Problem ::
Return the records verbatim.

Excerpted records ::
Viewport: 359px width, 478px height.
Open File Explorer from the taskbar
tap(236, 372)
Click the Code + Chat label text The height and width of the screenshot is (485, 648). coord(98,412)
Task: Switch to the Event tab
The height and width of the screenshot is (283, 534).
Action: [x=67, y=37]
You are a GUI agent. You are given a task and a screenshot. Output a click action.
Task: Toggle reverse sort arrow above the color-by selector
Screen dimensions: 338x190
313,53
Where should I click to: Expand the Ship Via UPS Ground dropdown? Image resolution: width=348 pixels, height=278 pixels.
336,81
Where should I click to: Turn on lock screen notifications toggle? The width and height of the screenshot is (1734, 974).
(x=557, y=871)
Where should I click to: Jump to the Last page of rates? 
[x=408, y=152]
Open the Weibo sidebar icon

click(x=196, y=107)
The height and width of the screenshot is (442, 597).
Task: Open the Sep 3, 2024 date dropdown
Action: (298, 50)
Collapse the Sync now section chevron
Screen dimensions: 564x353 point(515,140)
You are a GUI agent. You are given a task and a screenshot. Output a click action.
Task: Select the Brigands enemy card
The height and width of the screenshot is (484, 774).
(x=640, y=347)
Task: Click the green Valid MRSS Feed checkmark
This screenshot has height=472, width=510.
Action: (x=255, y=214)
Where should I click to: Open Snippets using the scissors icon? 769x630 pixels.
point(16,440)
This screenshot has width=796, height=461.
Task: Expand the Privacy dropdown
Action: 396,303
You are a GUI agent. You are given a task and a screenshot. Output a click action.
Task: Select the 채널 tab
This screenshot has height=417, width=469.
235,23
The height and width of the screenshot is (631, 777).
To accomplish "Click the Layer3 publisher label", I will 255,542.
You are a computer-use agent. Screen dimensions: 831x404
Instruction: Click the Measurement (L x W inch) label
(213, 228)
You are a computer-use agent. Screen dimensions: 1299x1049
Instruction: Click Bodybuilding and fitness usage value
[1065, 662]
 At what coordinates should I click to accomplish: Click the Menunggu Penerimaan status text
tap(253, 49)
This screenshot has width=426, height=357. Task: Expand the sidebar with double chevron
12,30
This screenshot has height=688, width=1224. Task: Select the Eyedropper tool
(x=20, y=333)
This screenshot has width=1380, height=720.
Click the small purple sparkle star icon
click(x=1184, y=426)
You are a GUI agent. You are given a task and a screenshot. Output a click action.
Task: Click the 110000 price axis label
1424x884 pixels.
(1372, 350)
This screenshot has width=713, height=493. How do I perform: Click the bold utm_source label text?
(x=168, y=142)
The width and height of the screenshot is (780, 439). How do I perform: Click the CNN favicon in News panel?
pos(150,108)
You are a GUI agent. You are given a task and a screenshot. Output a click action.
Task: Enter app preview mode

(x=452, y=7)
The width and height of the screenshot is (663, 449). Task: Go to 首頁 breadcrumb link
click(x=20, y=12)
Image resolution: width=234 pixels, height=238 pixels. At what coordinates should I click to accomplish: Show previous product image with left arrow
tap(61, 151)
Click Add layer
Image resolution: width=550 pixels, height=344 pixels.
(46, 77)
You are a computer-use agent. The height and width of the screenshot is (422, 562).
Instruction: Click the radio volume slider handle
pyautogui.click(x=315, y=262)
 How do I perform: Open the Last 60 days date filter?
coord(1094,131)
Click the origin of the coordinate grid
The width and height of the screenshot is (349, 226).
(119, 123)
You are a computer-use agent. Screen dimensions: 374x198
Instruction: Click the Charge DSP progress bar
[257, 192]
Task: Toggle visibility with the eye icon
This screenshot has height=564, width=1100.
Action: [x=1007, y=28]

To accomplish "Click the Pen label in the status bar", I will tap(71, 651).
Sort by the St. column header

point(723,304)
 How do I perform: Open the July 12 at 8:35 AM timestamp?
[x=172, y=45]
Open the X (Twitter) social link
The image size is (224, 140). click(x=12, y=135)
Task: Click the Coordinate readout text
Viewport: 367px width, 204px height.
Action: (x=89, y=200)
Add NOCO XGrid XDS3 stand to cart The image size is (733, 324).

Solution for this exercise ::
Viewport: 359px width, 478px height.
Open File Explorer from the taskbar
tap(236, 372)
Click the Code + Chat label text The height and width of the screenshot is (485, 648). coord(98,412)
Task: Switch to the Event tab
The height and width of the screenshot is (283, 534).
Action: [x=67, y=37]
You are a GUI agent. You are given a task and a screenshot. Output a click action.
Task: Toggle reverse sort arrow above the color-by selector
Screen dimensions: 338x190
313,53
Where should I click to: Expand the Ship Via UPS Ground dropdown? Image resolution: width=348 pixels, height=278 pixels.
336,81
Where should I click to: Turn on lock screen notifications toggle? The width and height of the screenshot is (1734, 974).
(x=557, y=871)
Where should I click to: Jump to the Last page of rates? 
[x=408, y=152]
Open the Weibo sidebar icon

click(x=196, y=107)
The height and width of the screenshot is (442, 597).
Task: Open the Sep 3, 2024 date dropdown
Action: (298, 50)
Collapse the Sync now section chevron
Screen dimensions: 564x353 point(515,140)
You are a GUI agent. You are given a task and a screenshot. Output a click action.
Task: Select the Brigands enemy card
The height and width of the screenshot is (484, 774).
(x=640, y=347)
Task: Click the green Valid MRSS Feed checkmark
This screenshot has height=472, width=510.
Action: (x=255, y=214)
Where should I click to: Open Snippets using the scissors icon? 769x630 pixels.
point(16,440)
This screenshot has width=796, height=461.
Task: Expand the Privacy dropdown
Action: 396,303
You are a GUI agent. You are given a task and a screenshot. Output a click action.
Task: Select the 채널 tab
This screenshot has height=417, width=469.
235,23
The height and width of the screenshot is (631, 777).
To accomplish "Click the Layer3 publisher label", I will 255,542.
You are a computer-use agent. Screen dimensions: 831x404
Instruction: Click the Measurement (L x W inch) label
(213, 228)
You are a computer-use agent. Screen dimensions: 1299x1049
Instruction: Click Bodybuilding and fitness usage value
[1065, 662]
 At what coordinates should I click to accomplish: Click the Menunggu Penerimaan status text
tap(253, 49)
This screenshot has width=426, height=357. Task: Expand the sidebar with double chevron
12,30
This screenshot has height=688, width=1224. Task: Select the Eyedropper tool
(x=20, y=333)
This screenshot has width=1380, height=720.
Click the small purple sparkle star icon
click(x=1184, y=426)
You are a GUI agent. You are given a task and a screenshot. Output a click action.
Task: Click the 110000 price axis label
1424x884 pixels.
(1372, 350)
This screenshot has width=713, height=493. How do I perform: Click the bold utm_source label text?
(x=168, y=142)
The width and height of the screenshot is (780, 439). How do I perform: Click the CNN favicon in News panel?
pos(150,108)
You are a GUI agent. You are given a task and a screenshot. Output a click action.
Task: Enter app preview mode

(x=452, y=7)
The width and height of the screenshot is (663, 449). Task: Go to 首頁 breadcrumb link
click(x=20, y=12)
Image resolution: width=234 pixels, height=238 pixels. At what coordinates should I click to accomplish: Show previous product image with left arrow
tap(61, 151)
Click Add layer
Image resolution: width=550 pixels, height=344 pixels.
(46, 77)
You are a computer-use agent. The height and width of the screenshot is (422, 562).
Instruction: Click the radio volume slider handle
pyautogui.click(x=315, y=262)
 How do I perform: Open the Last 60 days date filter?
coord(1094,131)
Click the origin of the coordinate grid
The width and height of the screenshot is (349, 226).
(119, 123)
You are a computer-use agent. Screen dimensions: 374x198
Instruction: Click the Charge DSP progress bar
[257, 192]
Task: Toggle visibility with the eye icon
This screenshot has height=564, width=1100.
Action: [x=1007, y=28]

To accomplish "Click the Pen label in the status bar", I will tap(71, 651).
Sort by the St. column header

point(723,304)
 How do I perform: Open the July 12 at 8:35 AM timestamp?
[x=172, y=45]
Open the X (Twitter) social link
The image size is (224, 140). click(x=12, y=135)
Task: Click the Coordinate readout text
Viewport: 367px width, 204px height.
Action: (x=89, y=200)
Add NOCO XGrid XDS3 stand to cart The image size is (733, 324).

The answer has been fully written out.